Se limitó a reconocer como familiar aquella cara, mientras Haywood se inclinaba sobre el cadáver y el jefe Kurtz formulaba a aquél una pregunta tras otra. Nadie pidió a Holmes que se tranquilizara, y como profesor de Anatomía y Fisiología de la cátedra Parkman, de Harvard, podía haber hecho su contribución al asunto. Pero Holmes sólo podía concentrarse en aflojar el pañuelo de seda que llevaba alrededor del cuello. Parpadeaba convulsivamente, ignorando si debía contener la respiración para conservar el oxígeno que ya había aspirado, o bien respirar a pequeñas bocanadas para almacenar las últimas bolsas de aire disponibles antes que los demás, cuya aparente despreocupación respecto a la densa atmósfera dio a Holmes la seguridad de que se derrumbarían de un momento a otro.

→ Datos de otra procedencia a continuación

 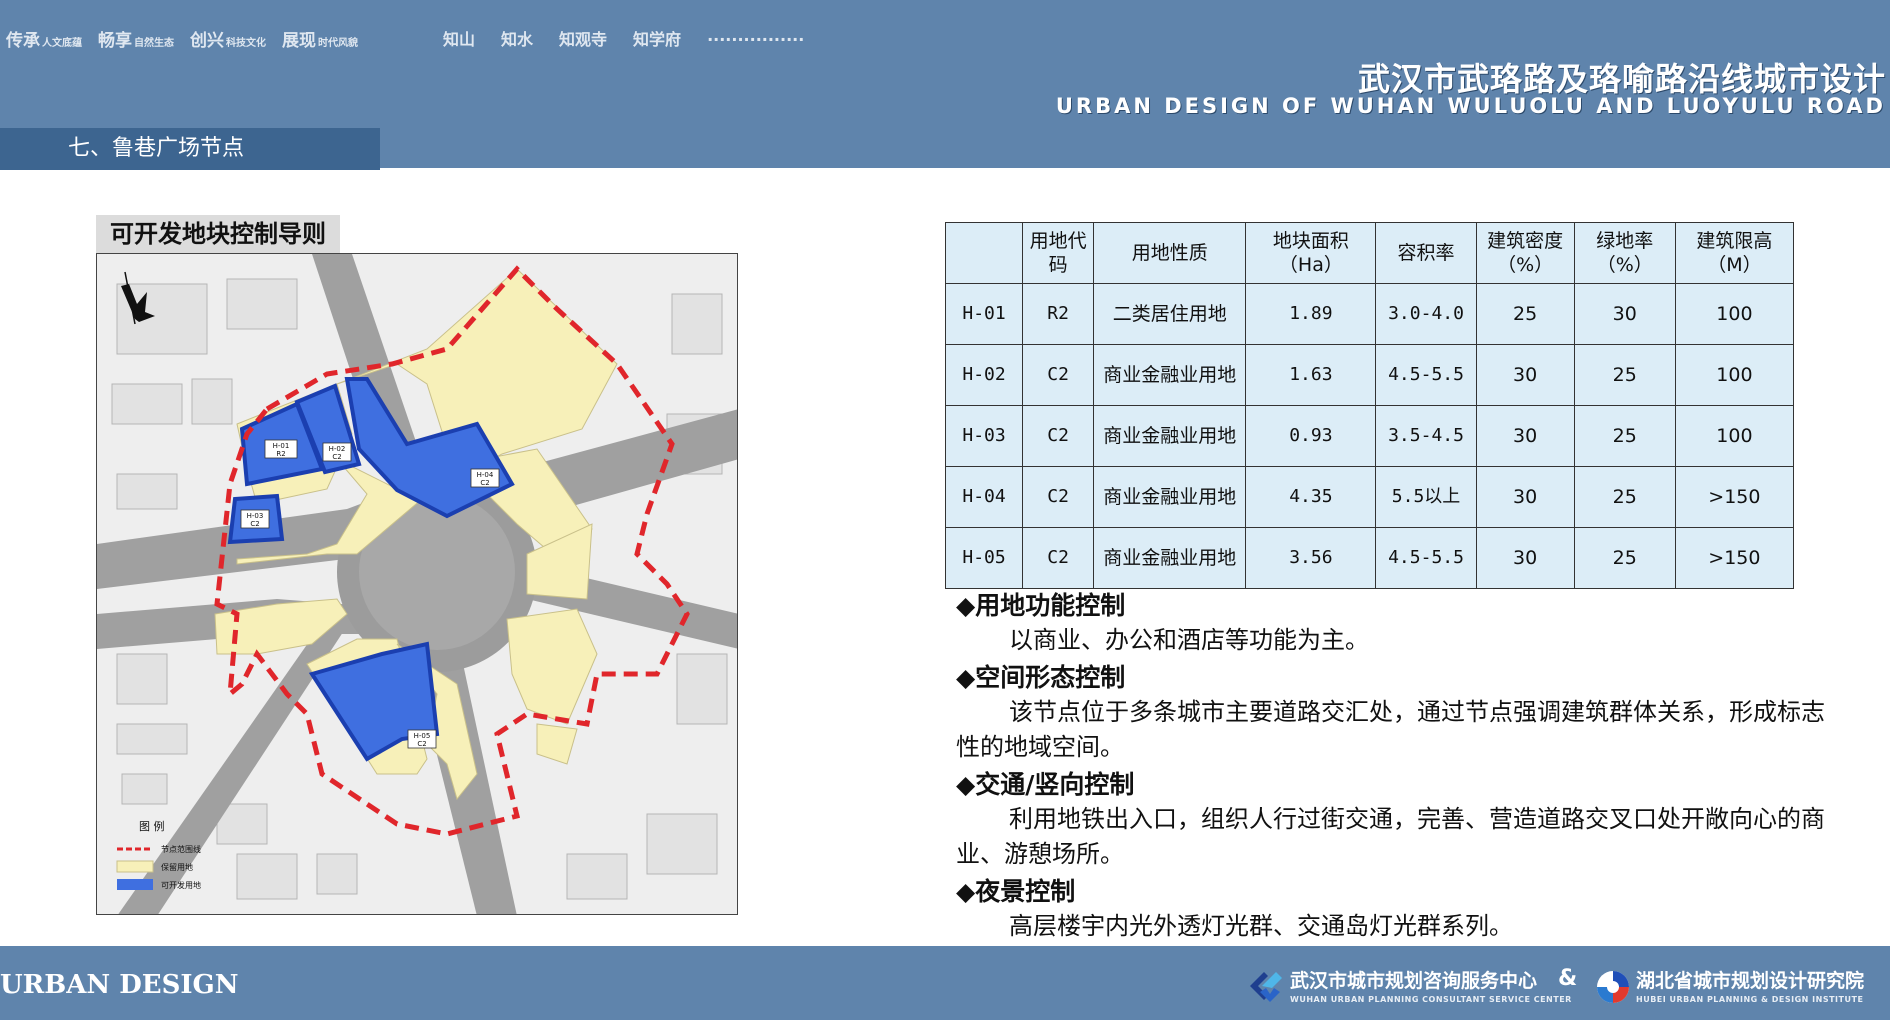 I want to click on table-cell: 5.5以上, so click(x=1426, y=497).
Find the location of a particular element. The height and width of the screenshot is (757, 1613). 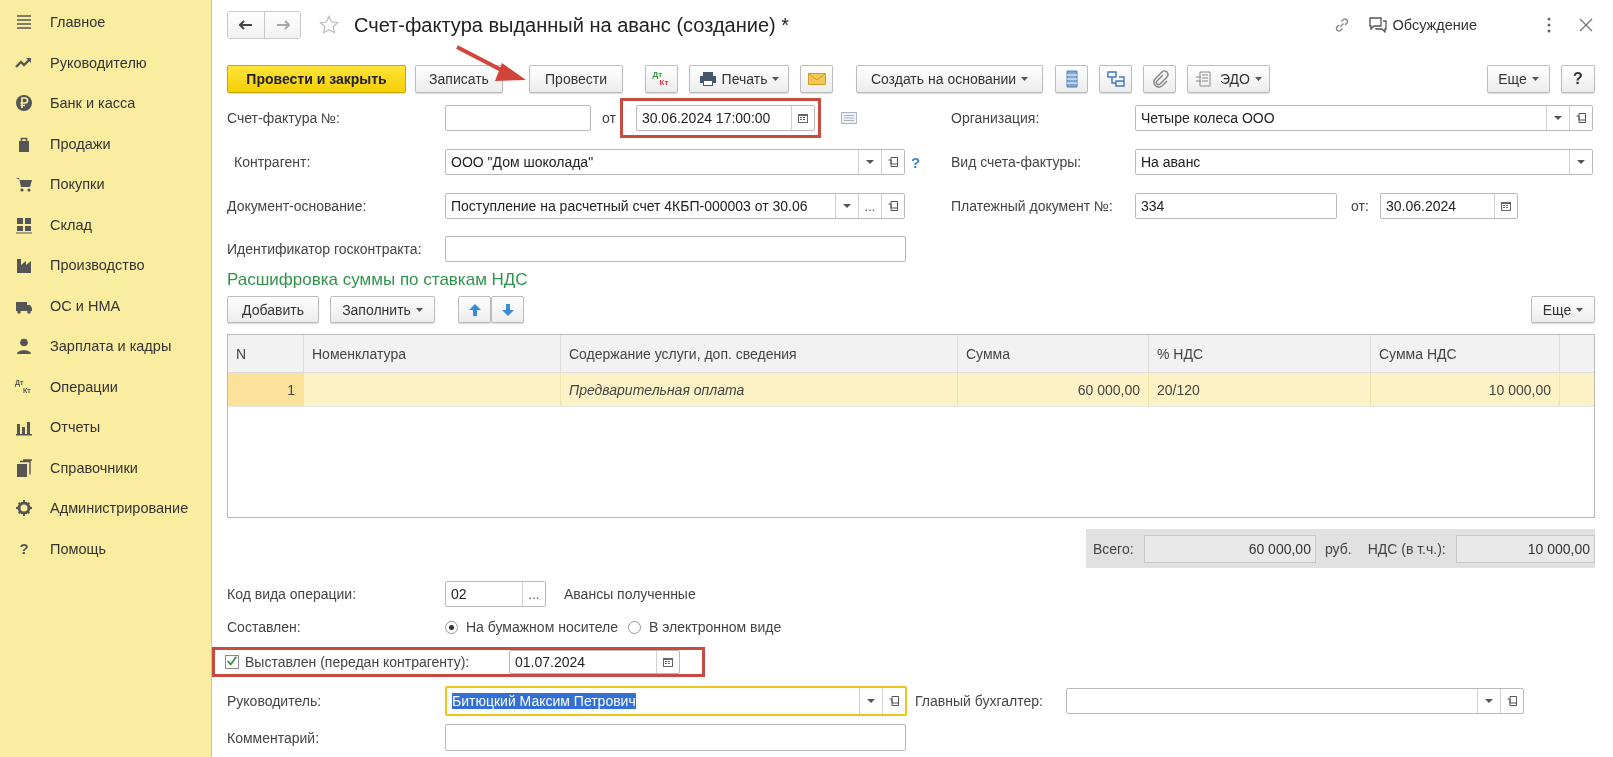

edo-button: ЭДО is located at coordinates (1228, 79).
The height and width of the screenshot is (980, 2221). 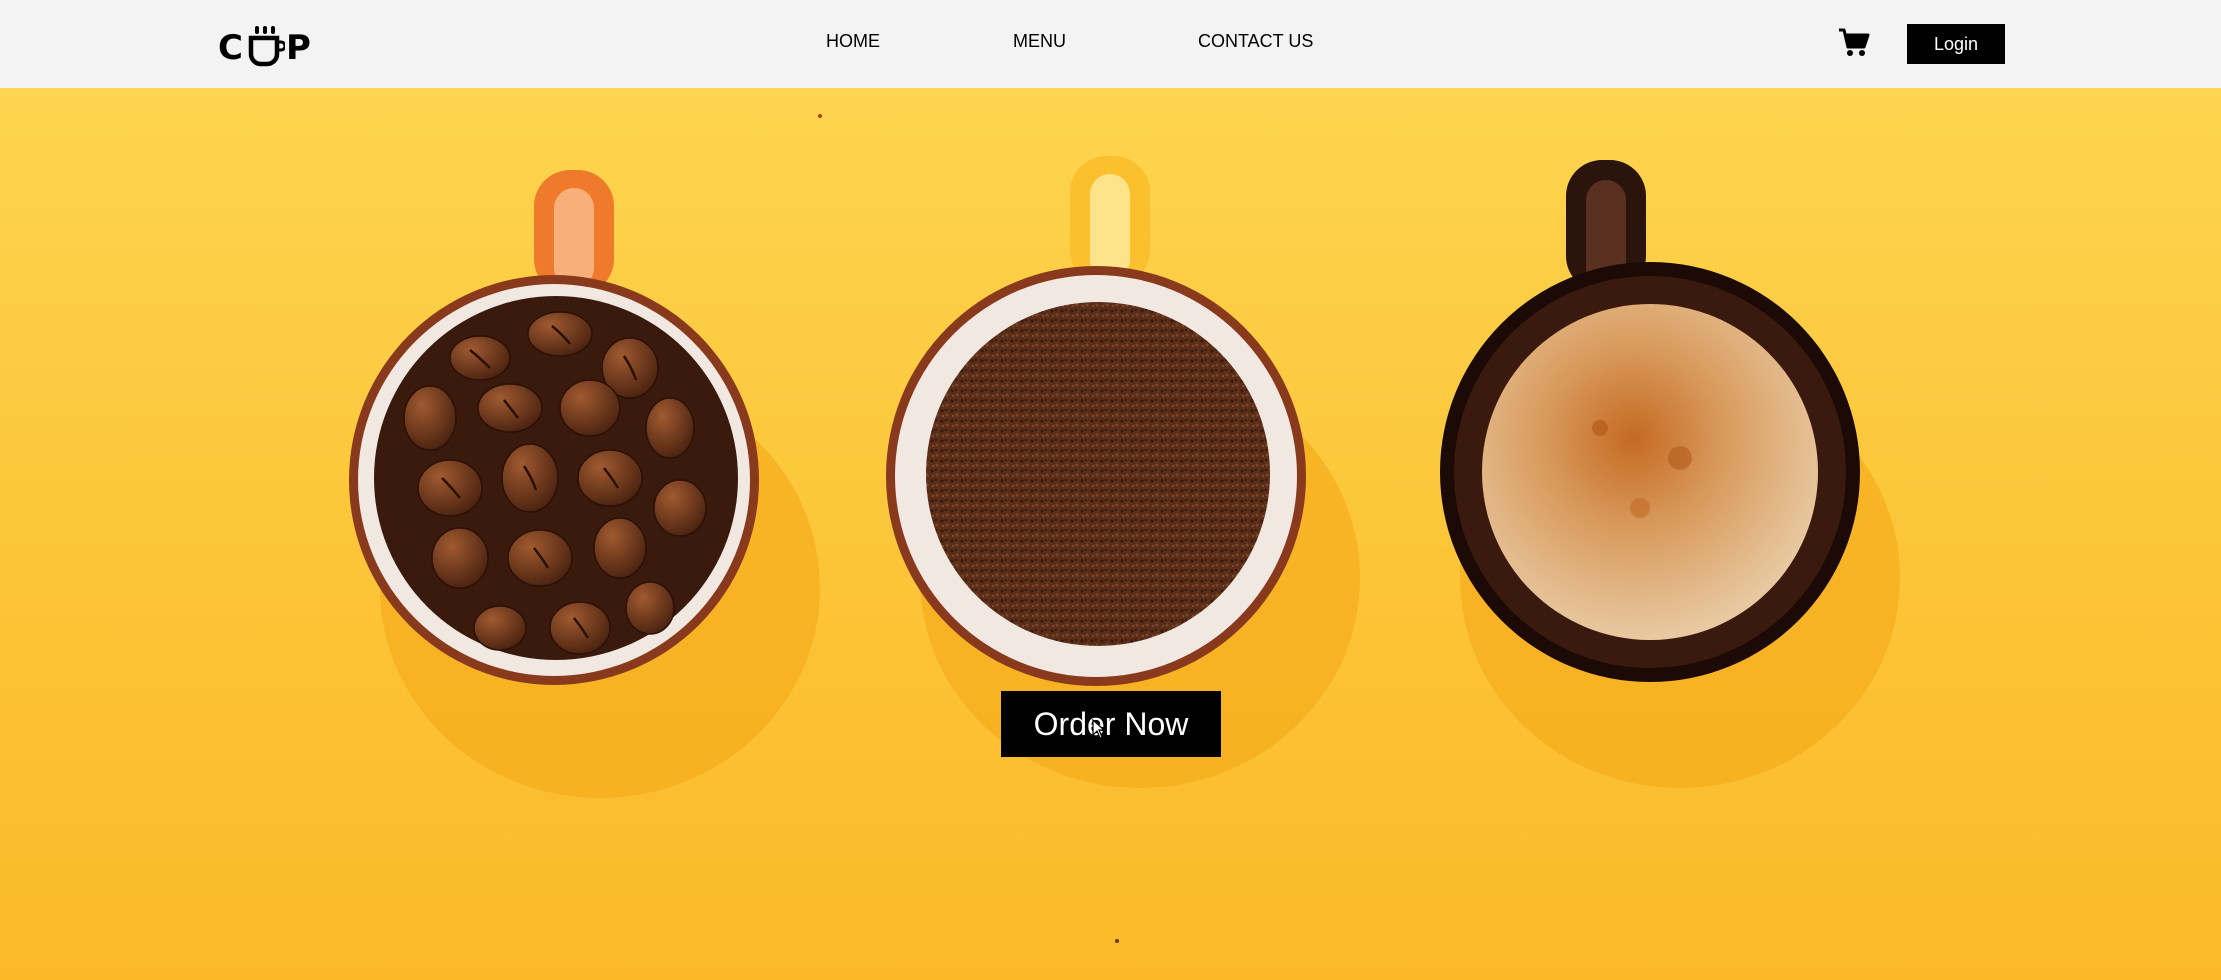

Uno de los presentes preguntó al doctor Holmes si se encontraba mal. Tenía un rostro amable y llamativo, y unos ojos brillantes, y al parecer era mulato. Hablaba con un matiz de familiaridad, y en medio de su aturdimiento Holmes recordó: era el agente que se había presentado durante la reunión del club Dante para ver a Lowell.

—Profesor Holmes, ¿coincide usted con la valoración hecha por el profesor Haywood? —preguntó el jefe Kurtz, quizá como un intento cortés de incluirlo en el procedimiento, pues Holmes no se había acercado lo bastante al cuerpo como para formular el menor diagnóstico.

Holmes trató de pensar si había captado el diálogo de Haywood con el jefe Kurtz, y le parecía recordar que Haywood señalaba que el difunto había permanecido vivo mientras sus pies ardían, pero que debió de mantenerse en una postura que le impedía detener la tortura y que, por el aspecto de la cara y la ausencia de otras heridas, no era improbable que hubiese muerto de un ataque al corazón.

—Claro, por supuesto —dijo Holmes—. Sí, desde luego, agente. —Retrocedió hasta la puerta, como para escapar de un peligro mortal—. Por favor, caballeros, ¿podrían continuar un momento sin mí?

El jefe Kurtz prosiguió su diálogo con el profesor Haywood, en tanto Holmes alcanzaba la puerta y se apresuraba a salir al patio, donde inhaló tanto aire como pudo con una respiración rápida y desesperada.

Mientras la hora violeta se extendía por Boston, el doctor vagaba entre las hileras de carretones, caminaba sin rumbo más allá de las tortas de semillas aromáticas, de las jarras de cerveza de jengibre y de los hombres de blanco que ofrecían sus monstruosidades: ostras y langostas. No podía sufrir pensar en su comportamiento junto al cadáver del reverendo Talbot. Una vez superada su turbación, aún no se había descargado del peso que suponía saber que Talbot había sido asesinado, y no había corrido a compartir la sensacional noticia con Fields o con Lowell. ¿Cómo pudo él, el doctor Oliver Wendell Holmes, doctor y profesor de medicina, renombrado docente y reformador médico, echarse a temblar así ante la vista de un cadáver como si se tratara de un fantasma en una rebuscada novela sentimental? Wendell Junior se quedaría estupefacto ante la pusilánime turbación paterna. El más joven de los Holmes no guardaba en secreto su idea de que hubiera sido un médico mejor que el viejo, y también un mejor profesor y un mejor padre.